Saturday, May 29, 2010

Dumped.

So many people are so content with dumping things. Getting rid of memories, getting rid of people, getting rid of objects.

I'm not.

It's a flaw.

This flaw I have causes nothing but problems. As my friends get older, they become less attached to everything around them. They get rid of whatever the fuck they want, not giving a shit who they hurt or how their actions can affect the people that they once called friends.

This doesn't happen to me. But I see it happen to other people. My friends don't understand that beginnings and ends do not come hand in hand. It's not a bad thing. In fact, it's really a good thing. The ability to coast through life, not forming secure attachments, and leaving things while feeling satisfied regardless. Breaking ties without being depressed for months.

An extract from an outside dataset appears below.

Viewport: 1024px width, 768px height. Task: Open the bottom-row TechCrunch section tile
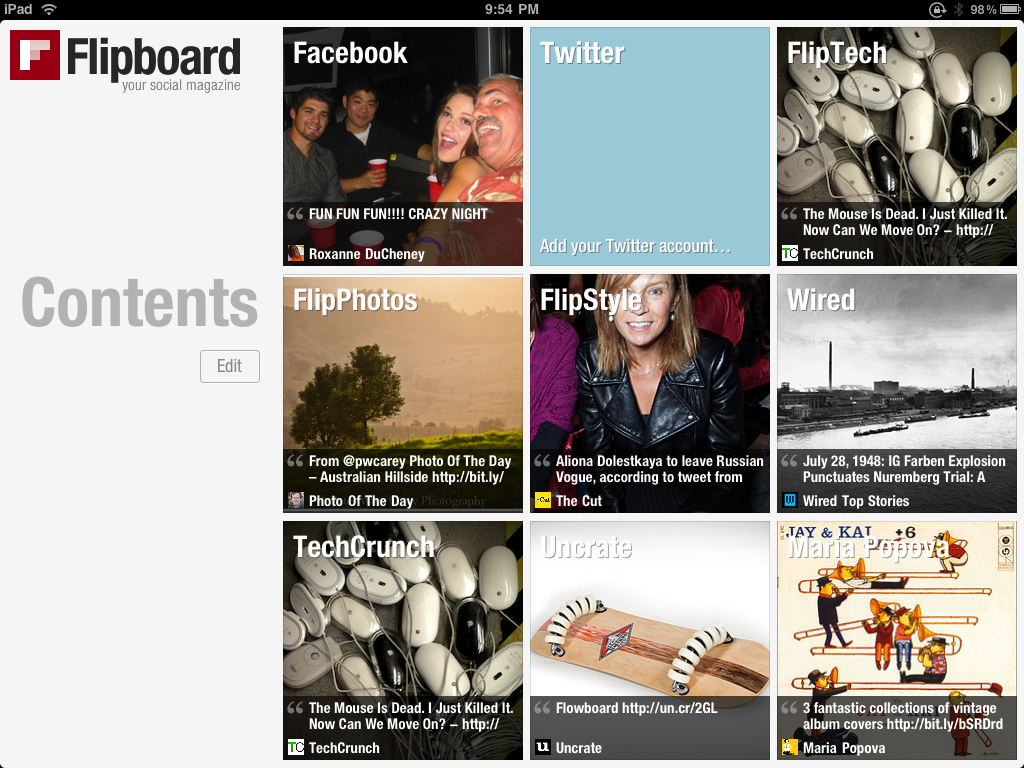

It's a good thing.

It's a strength.

I form some pretty strong attachments to some of my friends. Some of the people I know. Sometimes, the people I form strong attachments to don't actually make sense. To anyone. Especially not them.

I often wish that I could affect my friends' lives even half as much as  they affect mine.

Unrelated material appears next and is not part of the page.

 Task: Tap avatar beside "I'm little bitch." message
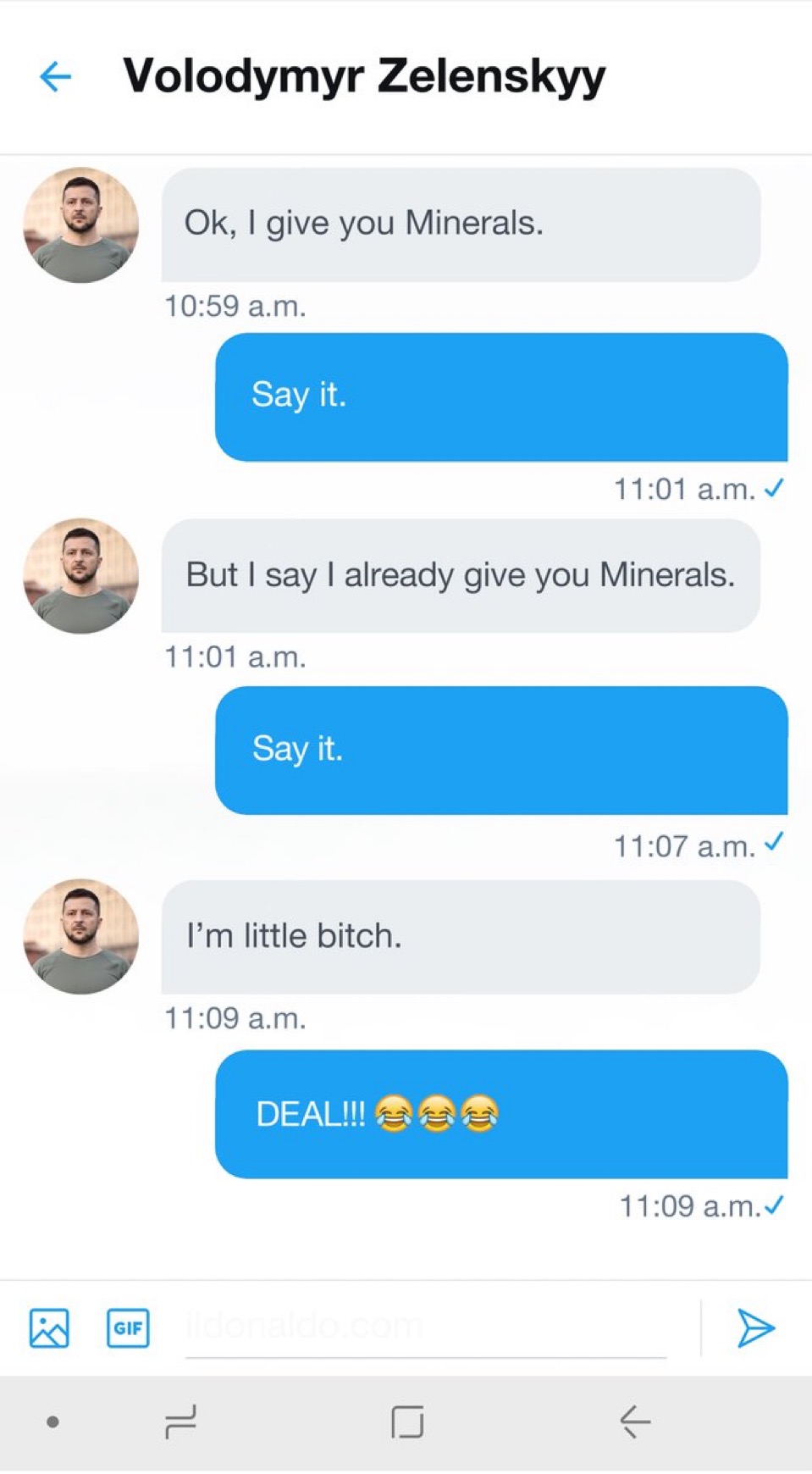coord(81,936)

The extent to which I care.

One of my lesser-known attributes. Want to know a secret? I love and cherish all of my friends. Even the friends I don't care about much, I still like them. Even the friends who aren't friends. Just acquaintances. If Grey Blanco asked me to give him a ride to Tramway, I'd oblige. If Gabby England asked me to take her to Los Lunas, I'd hop on that sinking ship in a heartbeat. Actually, I did.

It's a shame. That no one knows this about me. It's okay. I'm posting it on the LOL INTERNET so that LOL MY FRIENDS CAN READ IT ONE DAY. There are a good two people who know the extent to which I care about my friends. And they happen to be my girlfriends. Former and current.

I do care. A lot. My main problem is that I give and give, generally more emotional capital than I can afford to give. I take out loans.  Borrow some, give more. So when I've given all I can give, and more, I'm left with less than zero emotional stability. I try my best to make my friends happy, and help them with their problems, without making them hate me. Or, at least I try. I find that, as I get older, people want my help less and less. To accomodate this change, I have changed myself. I'm less of an asshole. No really, I promise. I may lash out at people, but I only do that as a defense for the people I care about. Or even people I don't give a shit about.

I'm in a rut.

I would like it if people took time to realize I'm not as much as a prick as I was. BUT OH WELL.  What I have is what I  have, and I need to accept it. I have my four friends, and I'm fine with it.Or, rather, four of my friends actually like me. Accepting it sucks. And maybe I haven't done it. But whatever. You have my word, e-diary, internet strangers, and people I know. I will prove to you all the extent to which I care, and I will do it subtly enough so that you don't hate me because you think I am forcing it.

Stupid
High school
Bullshit
(its a shame i cant get out of it)

<3!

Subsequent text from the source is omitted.